Back in 2004, our long-time cameraman, Lenny retired. He left behind the plaid jacket he wore everyday in the studio to keep warm. As tribute, we hung it in the rafters on the lighting grid with 04 pinned to it. Thus began our tradition of hanging a token from everyone who retired from the Special K. Anyone who knows me knows of my undying love of Paul Rudd and the fact the pins on my lanyard reflect everything else you need to know about me. So of course my contribution to the rafter was my lanyard with all of my flair and the remains of my clock draped over a photoshopped picture of me and Paul Rudd. 

Geo's handiwork

Tooooodd doing the honors

My timing could not have been more perfect.
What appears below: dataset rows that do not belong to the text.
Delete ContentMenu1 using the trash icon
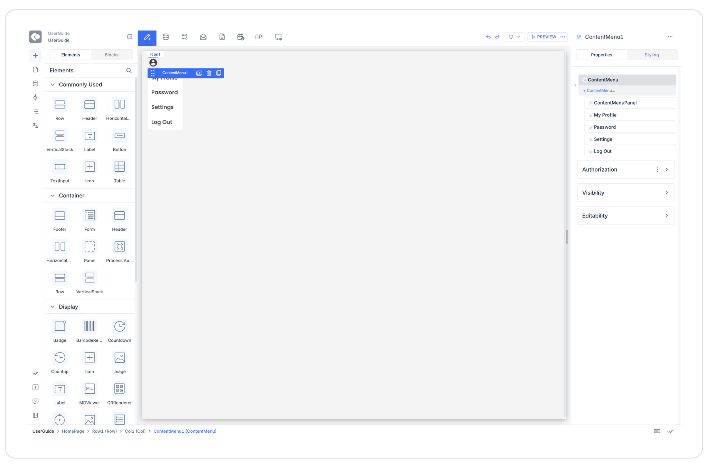This screenshot has width=708, height=468. pyautogui.click(x=209, y=73)
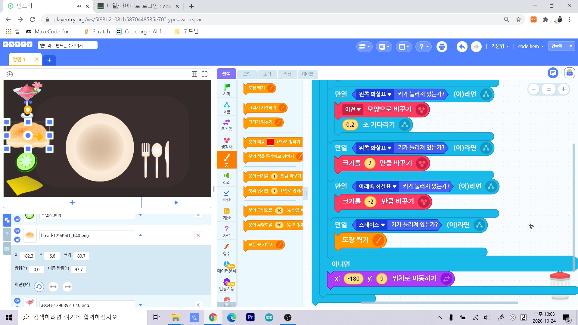Open the 시작 (Start) block category
The image size is (578, 325).
pyautogui.click(x=227, y=90)
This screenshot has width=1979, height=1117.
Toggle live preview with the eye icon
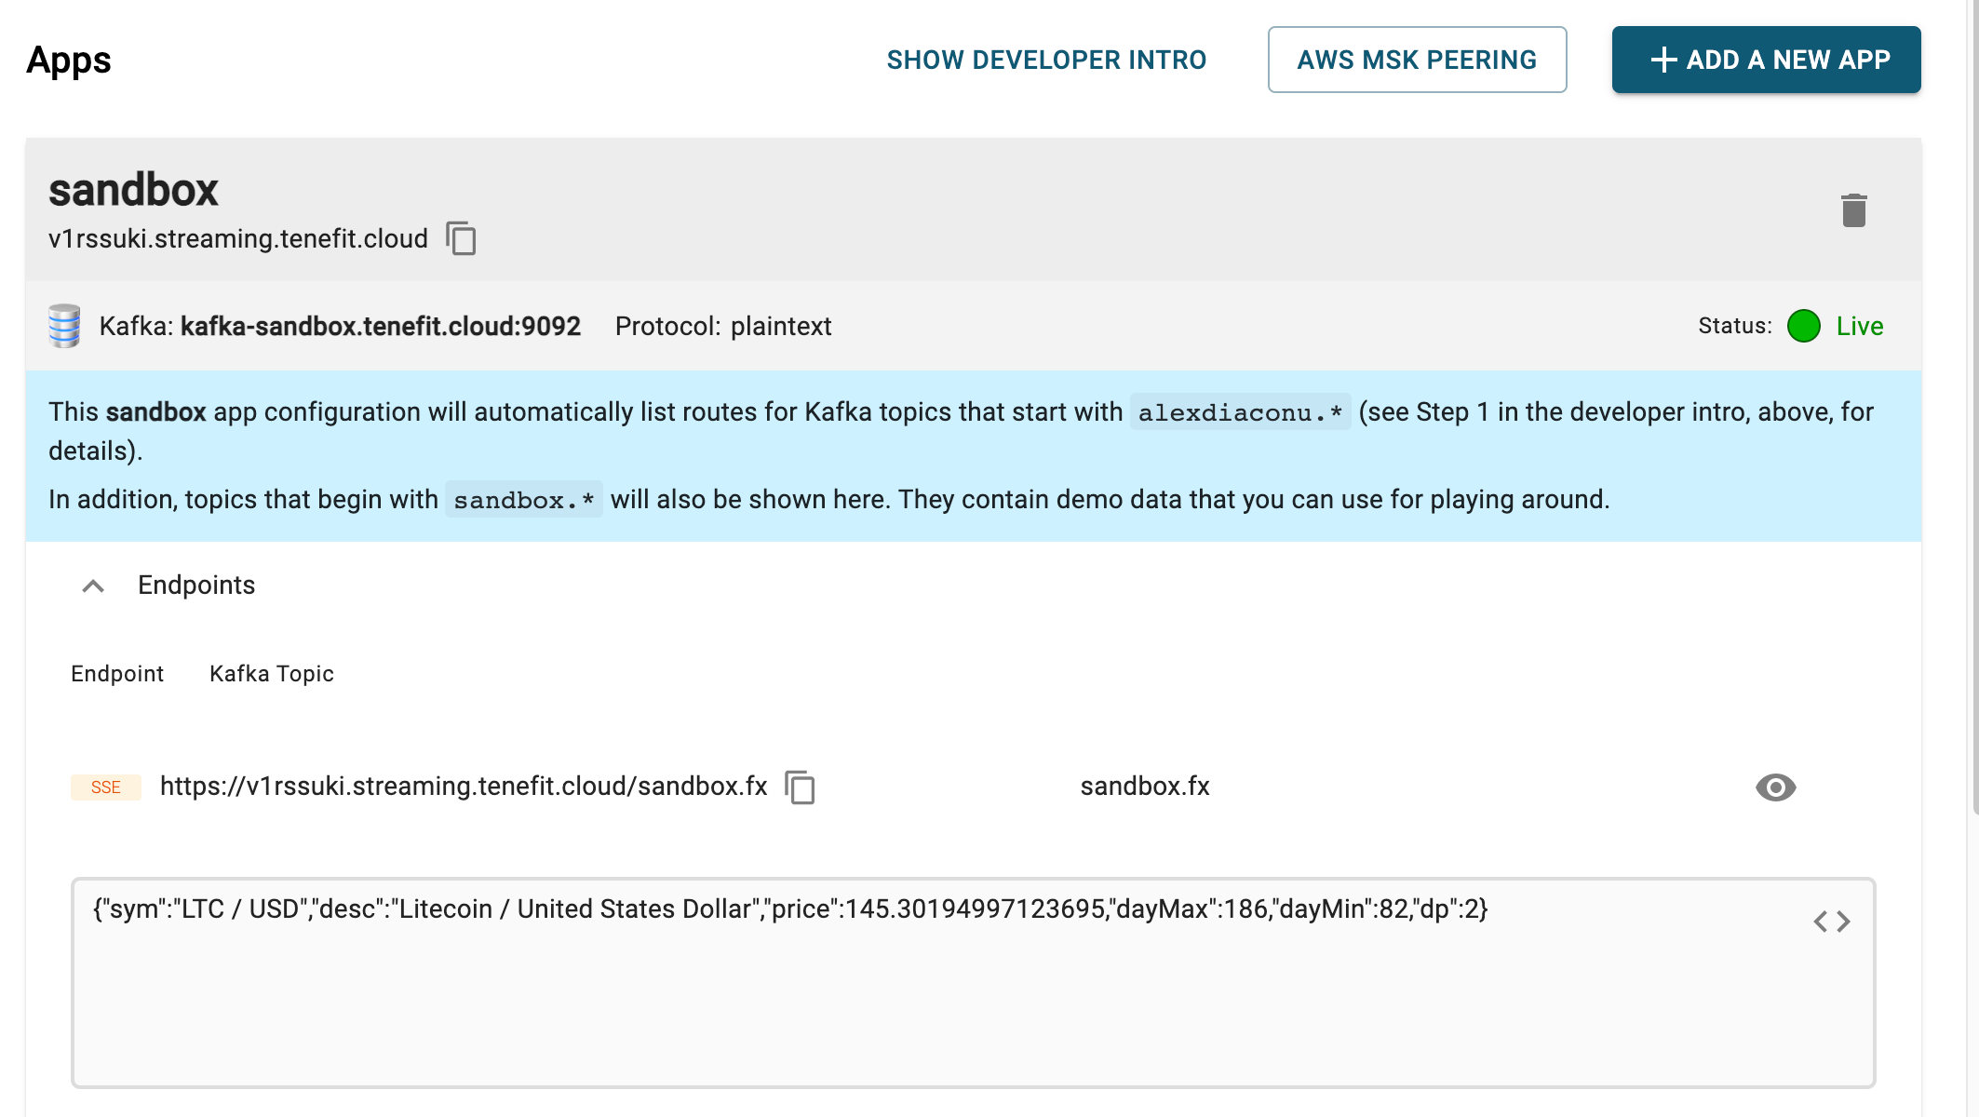tap(1775, 787)
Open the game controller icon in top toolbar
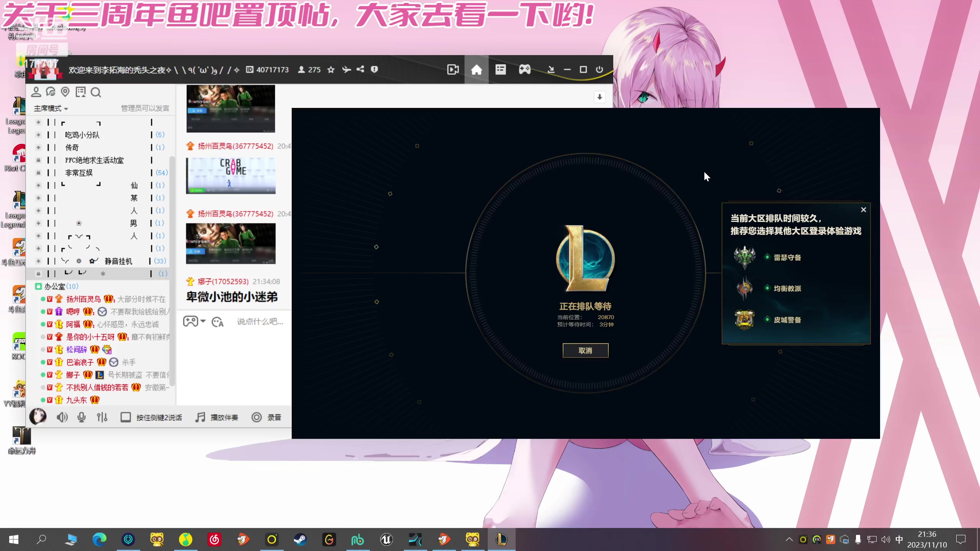Viewport: 980px width, 551px height. [x=524, y=69]
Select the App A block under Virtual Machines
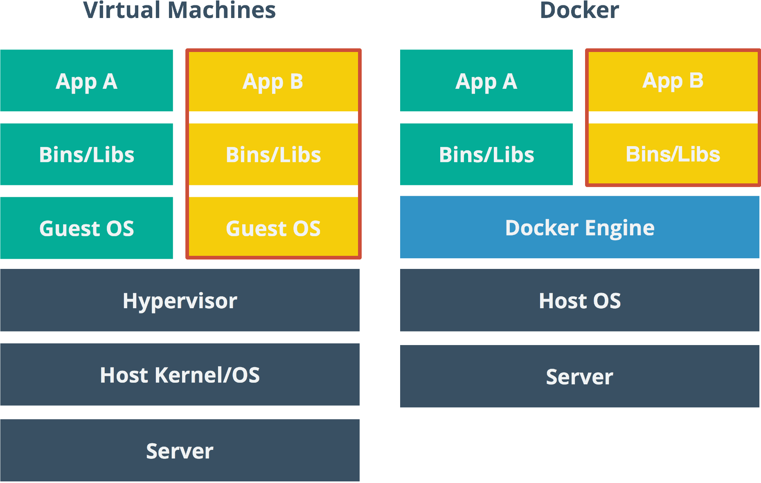Viewport: 761px width, 483px height. pyautogui.click(x=86, y=81)
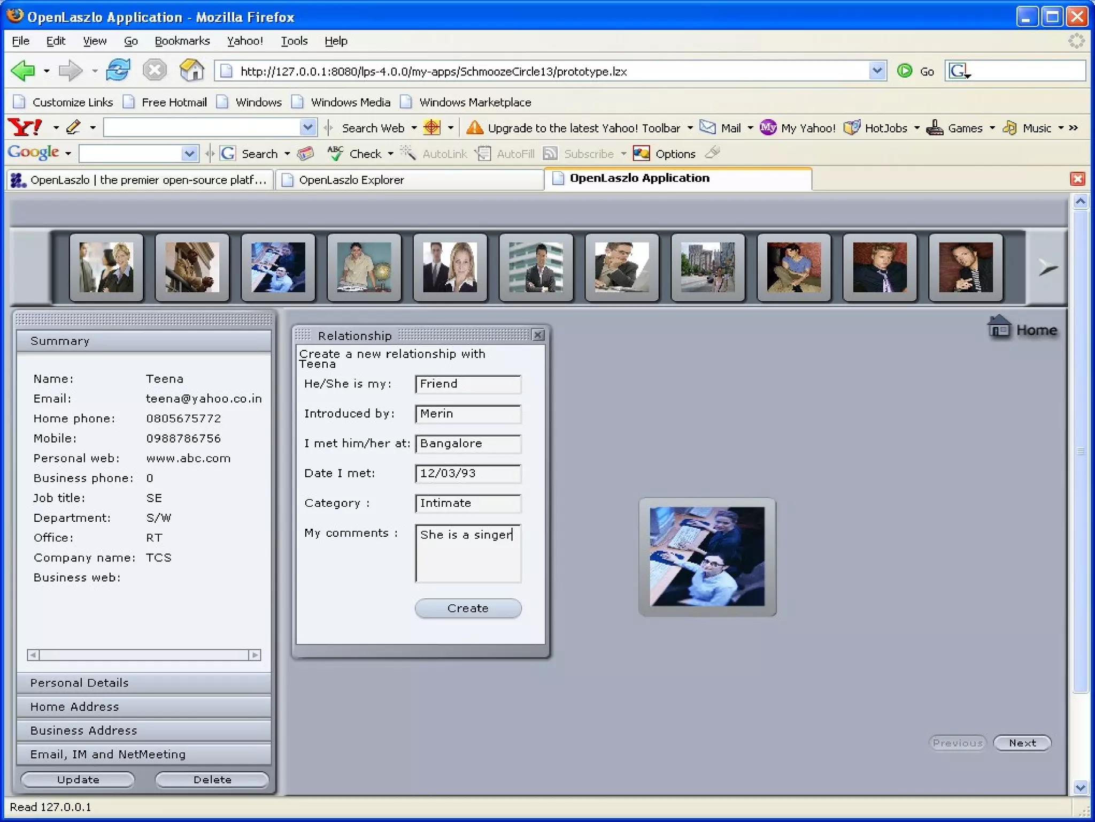Click the Google spell Check icon

coord(335,154)
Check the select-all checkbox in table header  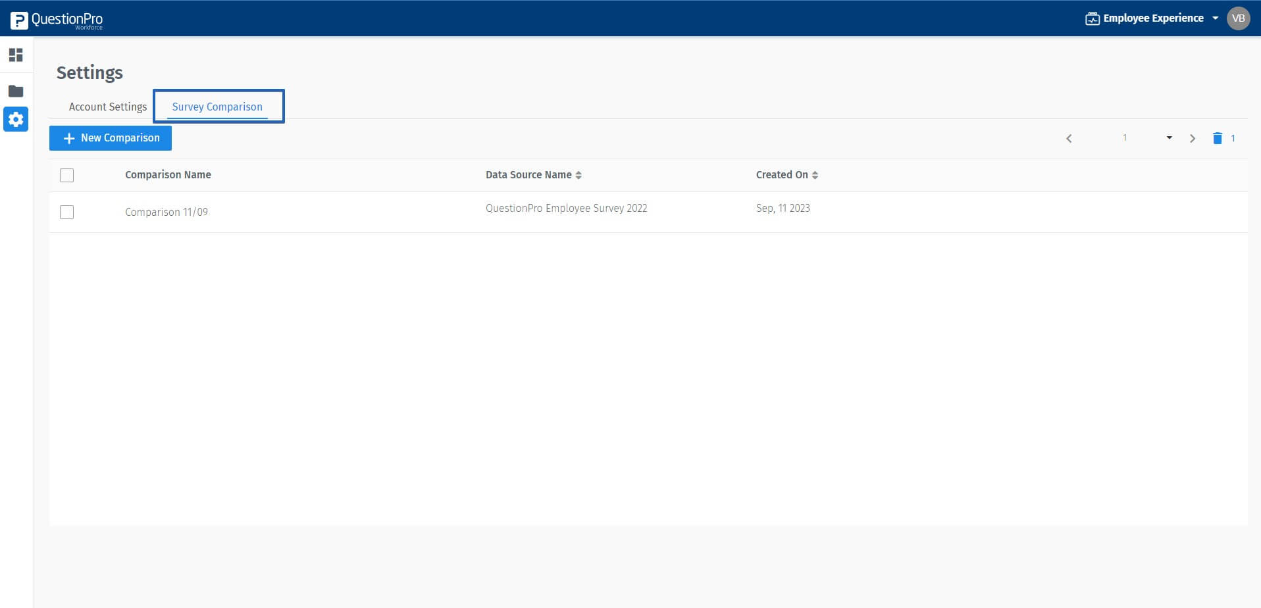(66, 175)
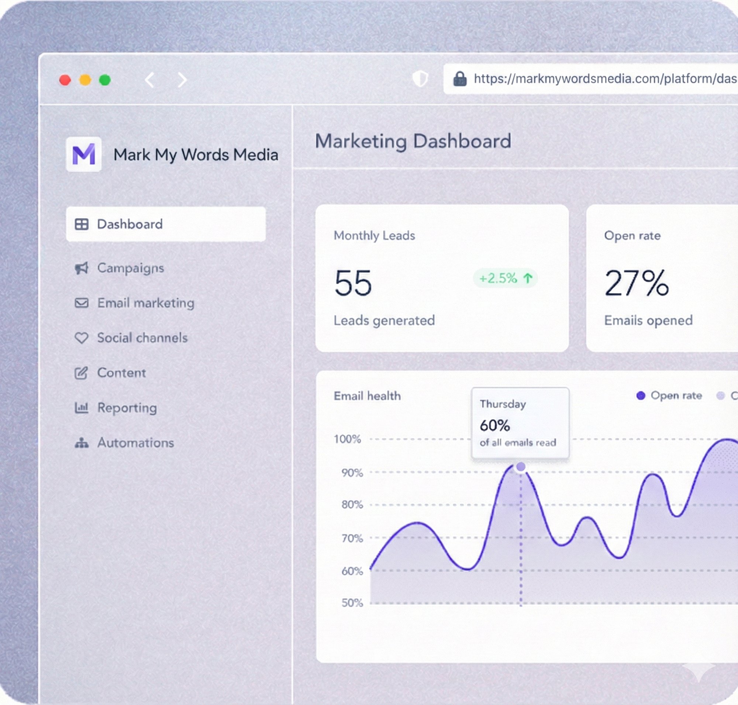This screenshot has height=705, width=738.
Task: Open the Reporting section
Action: point(127,408)

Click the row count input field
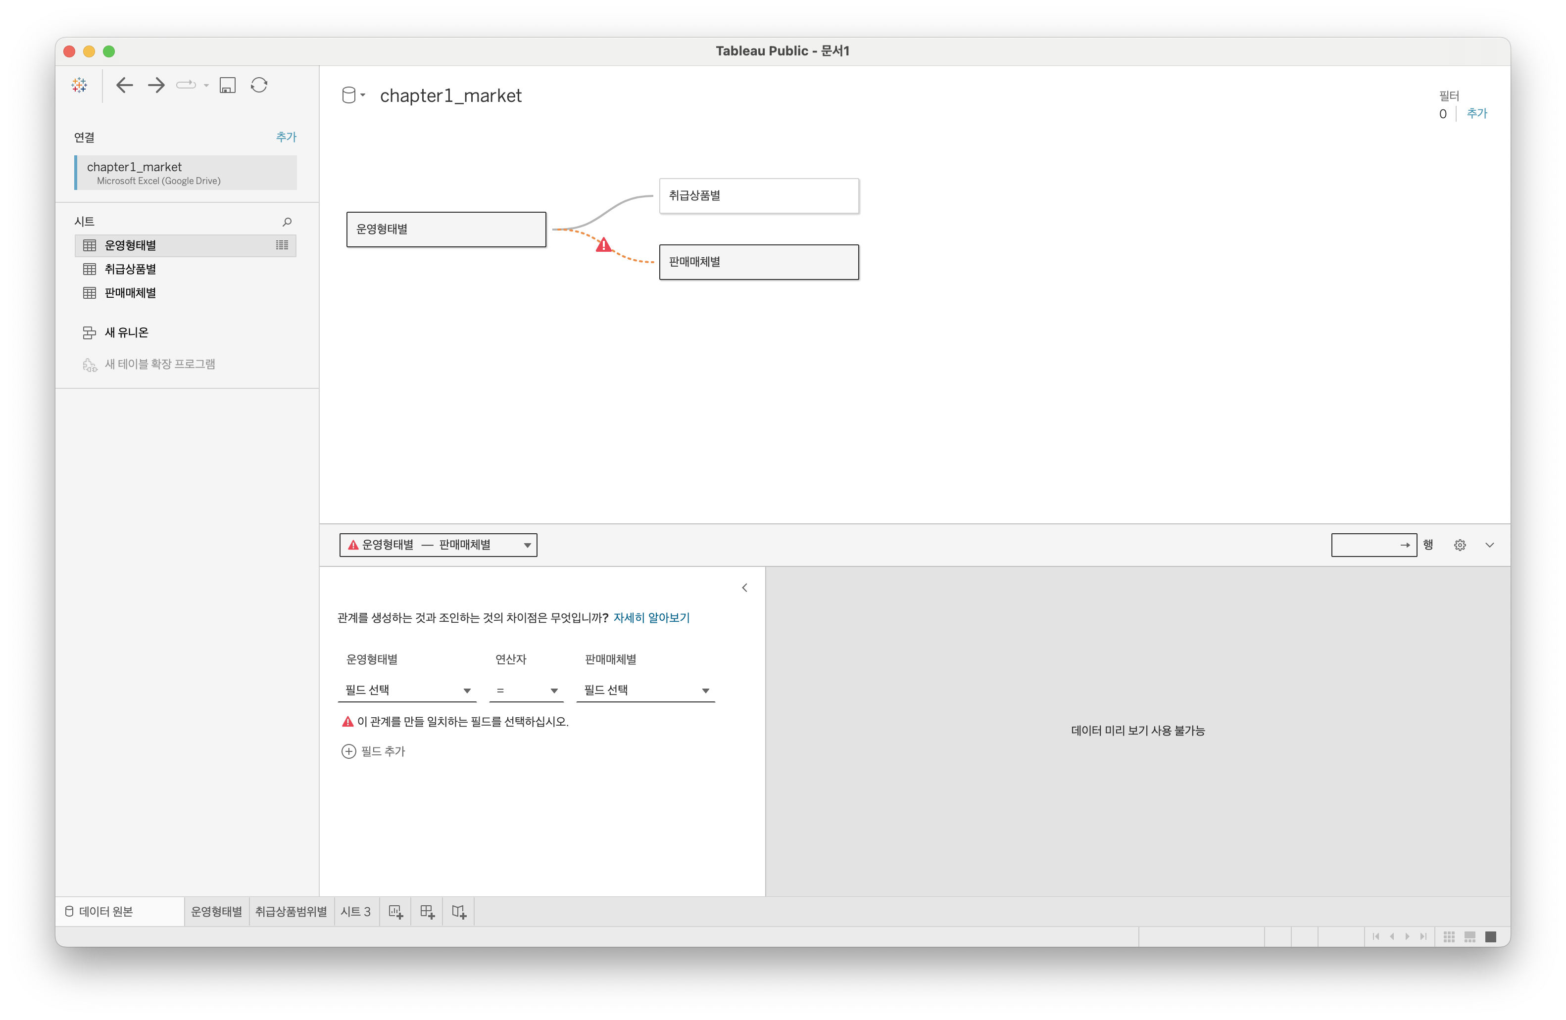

The very next day training on the new system started. I managed to spend every minute of my life at the K doing what I loved. Take THAT technology! In your face!

We had a fantastic bash two days later. I was humbled by the turn out and the outpouring of love thrown my way. I'm surprised by how little I miss my job. What I do miss is seeing these faces on the daily. As I wrote in my farewell email to my KD family, some of our friendships will fade with the passing of space and time, but each and every one of them has touched my heart in an indelible way, and made my life that much richer.

I love this beautiful pack of freaks

It's been six months since my release from indentured servitude, and I can say without hesitation, 5 stars. Highly recommend. I haven't looked back. Perhaps the greatest gift of retirement is sleep. I didn't realize how fucking tired I've been for the past 30 years. I burned the shit outta that candle, YO! I was exhausted, but regret absolutely NOTHING!

Here is a list of a few things I was looking forward to once I became a free bird: NOT setting an alarm; watching every hockey game to the final second; staying up to watch award shows; going to concerts any day of the week and NOT getting up early the next day; choosing where to travel to see my favorite bands by city, not day of the week; having ALL OF THE HOLIDAYS OFF! 

On May 11, I declared this my Summer of Yes. I did whatever came my way. I traveled every month, but one. I met up with friends at the beach, the Midwest, Texas, Maine. Finally spent a long weekend with my high school and college friends. Went to a ton of concerts, plays, live podcasts. Basically gadded about, free as a butterfly. Of course, I couldn't have done any of that without the love, support, and endless patience of my Ever-Luvin who constantly puts up with my bullshit with grace, humor, and a few head shakes. 

I have no idea what awaits me in 2024, but whatever happens, I know I will be rested and ready to jump onboard. At 23 I couldn't fathom being 63, let alone retired. I can tell you, young, sweet, innocent(?) Murray, your old-ass is having a helluva good time!